I started to see a guy a couple of months ago he is a friend of a friend.
He just got out of serious relationship and I told myself I was happy with casual.
I've developed feelings for him and I thought he had for me (he texts daily all the time )and in person seemed really into me and caring.
He's made it clear he isn't in the right head space for serious and labels and if I try and ask him he backs away.
He text me today telling me Friday night he is going out with his friend who has just been dumped and he's friend is in the prowl.
I didn't want to ask if he was so I sent a jokey reply saying
"Ha ha enjoy prowling,if you can't be good,be careful)
He replied "careful is my middle name)
That hurt,I was looking for some sort of reassurance and he offered none.
Tbh I think I'm done now because I want someone that I'm enough for.
Aibu here to be hurt?
He's played mind games with me for months now and it hurts.

OP posts:
notacooldad · 13/08/2019 12:43

Jesus, with that text from him I would have said "what are you after? Lawyers, guns and money? No way pal, find your own way home!"
If I could be bothered to text that is.

louisvootin · 13/08/2019 12:48

How awful op? I seriously feel for you I have had similar relationships in the past please do yourself a favour and ghost him. I promise In a few months you will be glad you did xxFlowers

thejudgesaidhewasatitandIagree · 13/08/2019 12:59

Well he gets what he wants out of it. Sex, intimacy and to sleep with other people. What are you getting?

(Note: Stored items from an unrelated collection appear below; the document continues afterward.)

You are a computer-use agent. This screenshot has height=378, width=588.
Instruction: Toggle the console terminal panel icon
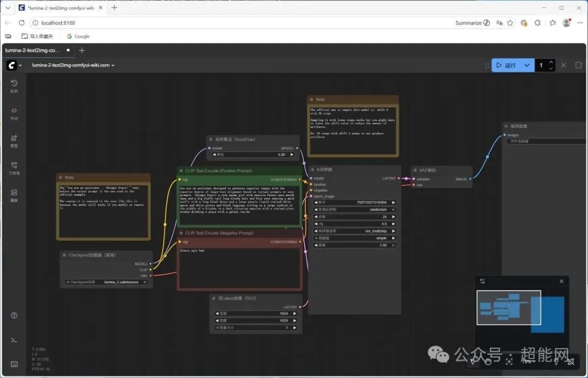point(14,340)
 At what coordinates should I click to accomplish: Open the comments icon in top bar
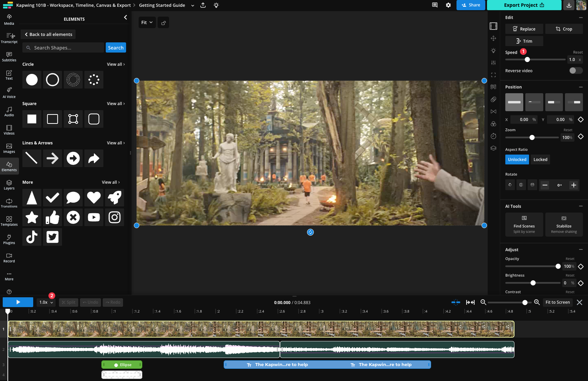[x=435, y=5]
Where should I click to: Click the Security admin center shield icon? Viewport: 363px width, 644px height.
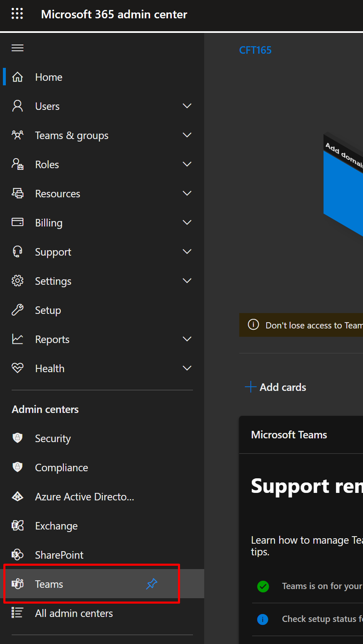[x=18, y=438]
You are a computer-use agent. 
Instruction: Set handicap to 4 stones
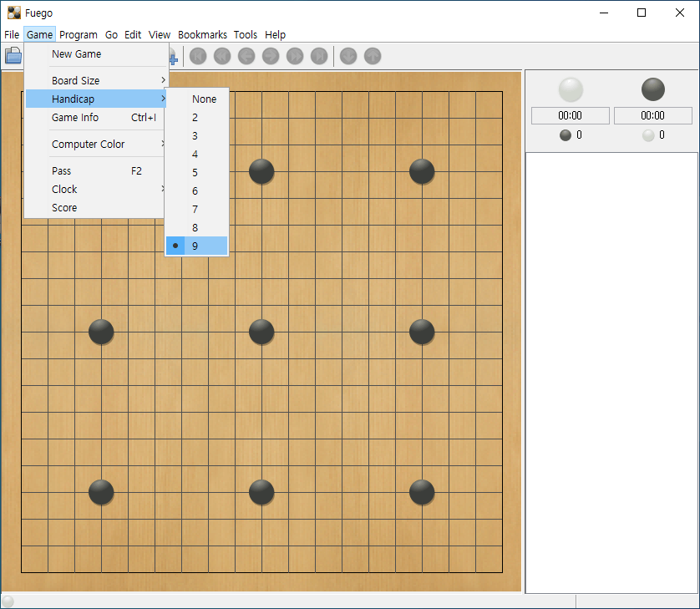pyautogui.click(x=196, y=155)
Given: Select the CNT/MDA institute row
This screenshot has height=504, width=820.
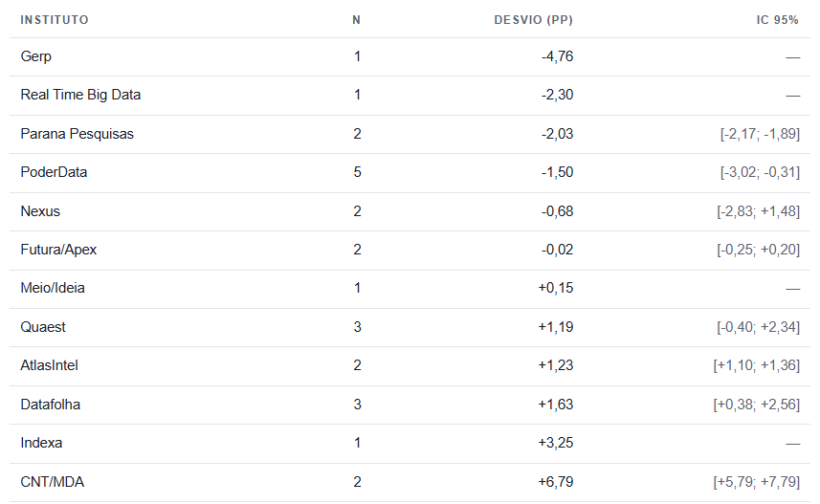Looking at the screenshot, I should (x=410, y=483).

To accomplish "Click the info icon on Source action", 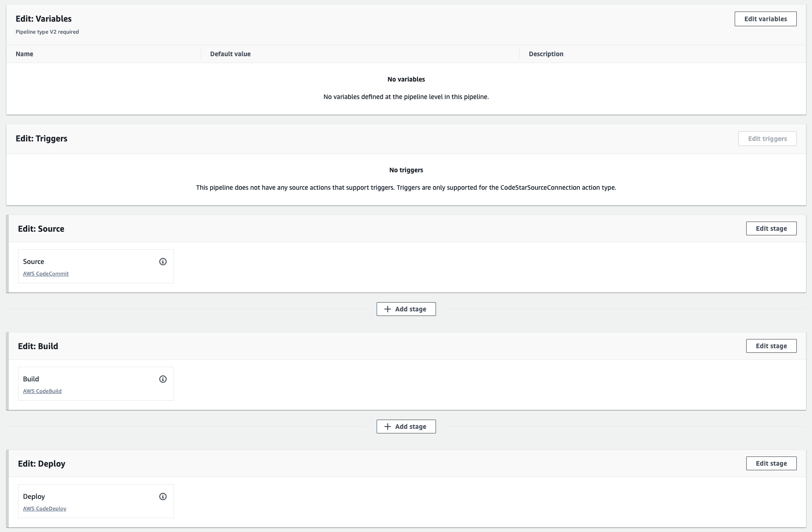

He has no reason to send you of all people a message like that about waking up in a strangers house. He has mates for that presumably. So I disagree that he isn't playing mind games. You're being a mug and he's having a laugh.

End it and stop allowing him to make you feel stupid.

thejudgesaidhewasatitandIagree · 13/08/2019 13:01

And who would want to be exclusive with a twat that ends up sleeping at random houses at his age anyway. He thinks he's cool and fun. He's not. He's an immature dick.

oabiti · 13/08/2019 13:19

You do have a choice to walk away. The same way he has a choice to remain casual.

OMGshefoundmeout · 14/08/2019 08:36

He has been nothing but straight up here. He’s been very clear he doesn’t want anything serious, he backs off and tells you that you are too intense when you try to have serious discussions about your ‘relationship’. He tells you when he’s out on the prowl and you endorse it. No amount of talk or persuasion on your part is going to make this serious because he doesn’t want that.

You refuse to accept what he has told you over and over again and are intent on convincing him and us that there is more to your connection than mutually pleasurable sex. This insistence on denying the two of you are FWB is much closer to gaslighting than his very consistent stance.